PP2B-dependent cerebellar plasticity sets the amplitude of an innate reflex during juvenile development

Throughout life, the cerebellum plays a central role in the coordination and optimization of movements, using cellular plasticity to adapt a range of behaviors. If these plasticity processes establish a fixed setpoint during development, or continuously adjust behaviors throughout life, is currently unclear. Here, by spatiotemporally manipulating the activity of protein phosphatase 2B (PP2B), an enzyme critical for cerebellar plasticity, we examined the consequences of disrupted plasticity on the performance and adaptation of the vestibulo-ocular reflex (VOR). We find that, in contrast to Purkinje cell specific deletion starting early postnatally, acute pharmacological as well as adult-onset genetic deletion of PP2B affects all forms of VOR adaptation, but not the level of VOR itself. Next, we show that Purkinje cell-specific genetic deletion of PP2B in juvenile mice leads to a progressive loss of the protein PP2B and a concurrent change in the VOR, in addition to the loss of adaptive abilities.

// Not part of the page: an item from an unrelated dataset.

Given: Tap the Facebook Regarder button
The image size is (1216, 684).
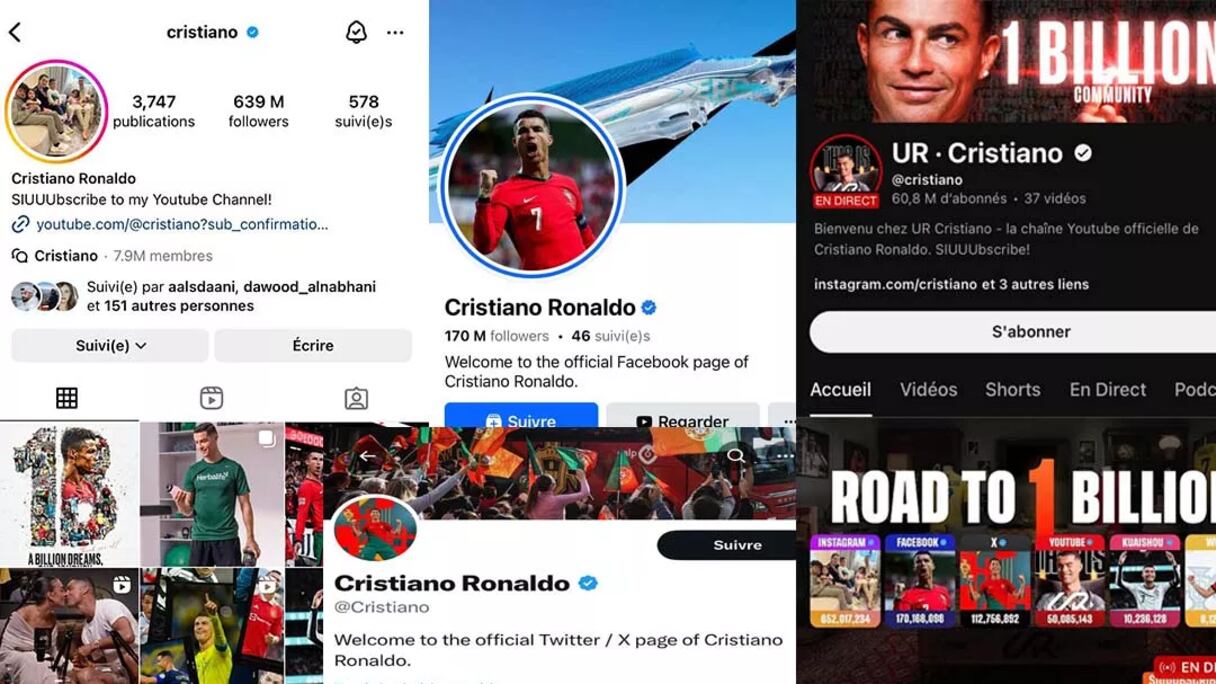Looking at the screenshot, I should pyautogui.click(x=682, y=417).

Finally, re-expressing PP2B in adult mice that lack PP2B expression from early in development, rescues VOR adaptation, but does not affect the performance of the reflex. Together, our results indicate that chronic or acute, genetic or pharmacological block of PP2B disrupts the adaptation of the VOR. In contrast, only the absence of plasticity during cerebellar development affects the setpoint of VOR, an effect that cannot be corrected after maturation of the cerebellum. These findings suggest that cerebellar plasticity influences behavior in two ways, through direct control of behavioral adaptation and via long-term effects initiated in the juvenile period. ### Competing Interest Statement The authors have declared no competing interest.